• _Try it_:
Beginning at the line with "Image resolution: width=1200", please repeat each line exactly through the end of the records below, including that first line and the last, but no pictures.

---*---

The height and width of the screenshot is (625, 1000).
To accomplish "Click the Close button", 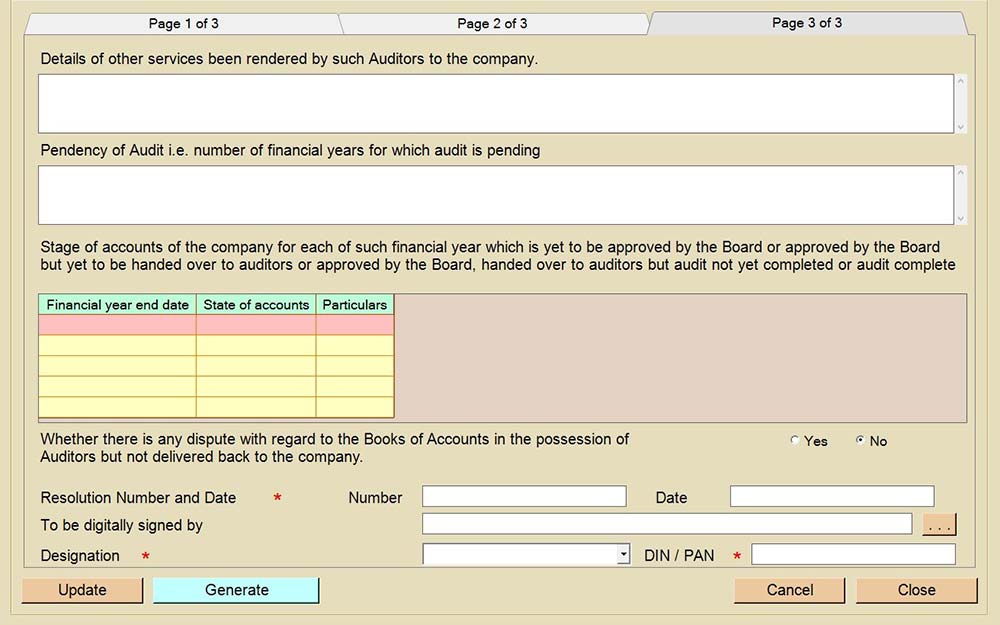I will pyautogui.click(x=916, y=590).
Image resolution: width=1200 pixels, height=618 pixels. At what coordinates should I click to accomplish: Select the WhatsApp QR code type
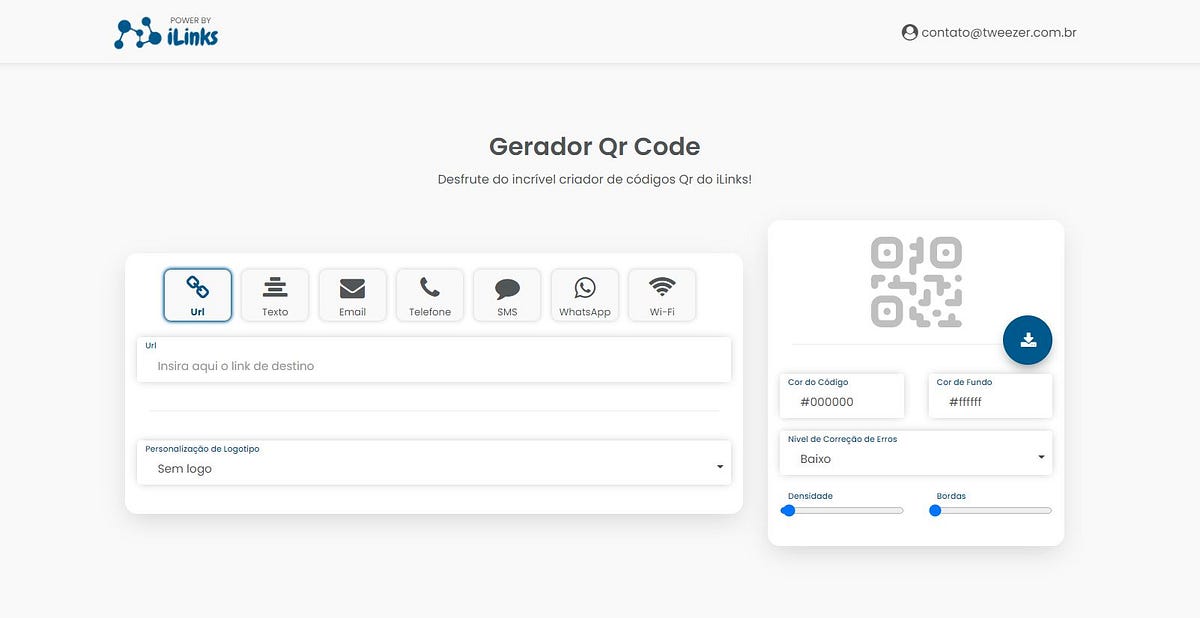click(x=584, y=294)
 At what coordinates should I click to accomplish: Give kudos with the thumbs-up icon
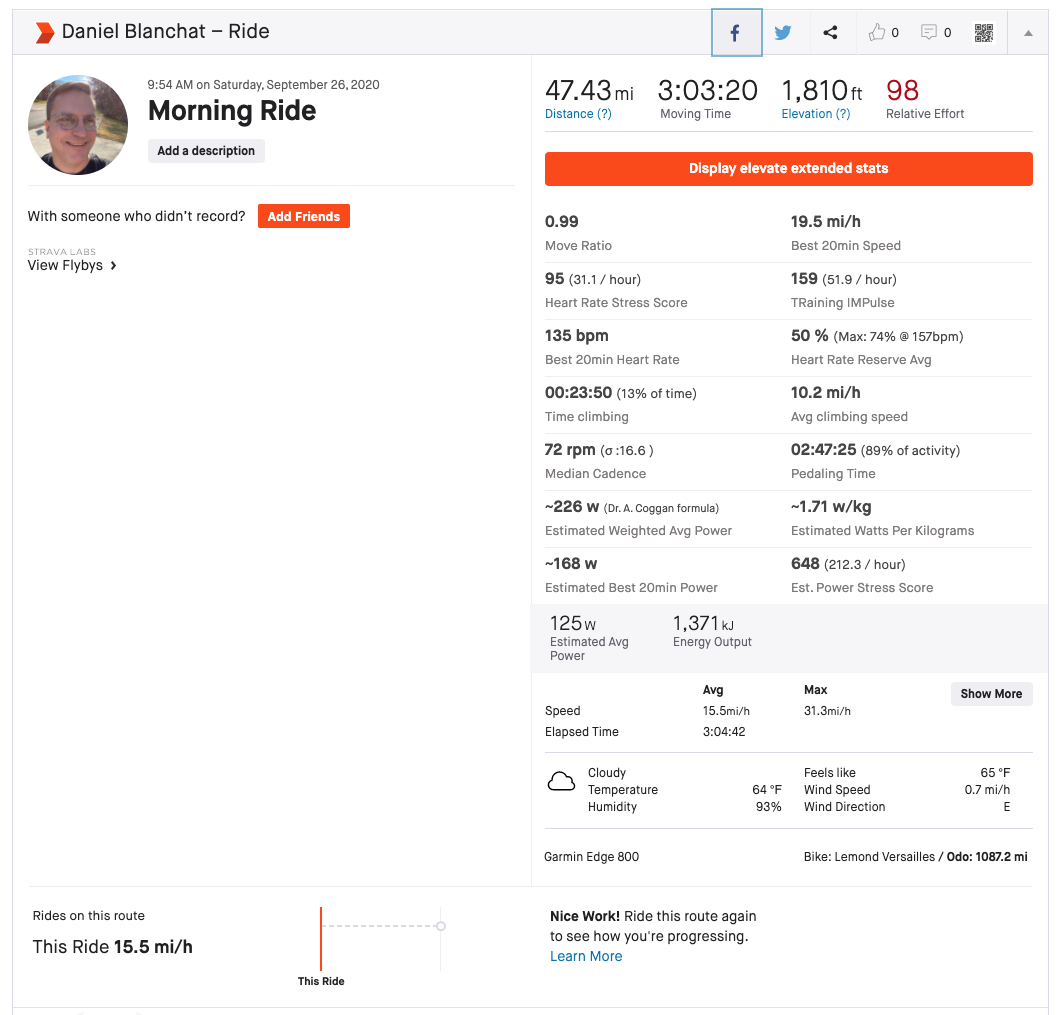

---*---

• _Response to the exercise_:
Image resolution: width=1200 pixels, height=618 pixels. At what coordinates should I click to accomplish: Select the WhatsApp QR code type
click(x=584, y=294)
 At what coordinates should I click to accomplish: Give kudos with the thumbs-up icon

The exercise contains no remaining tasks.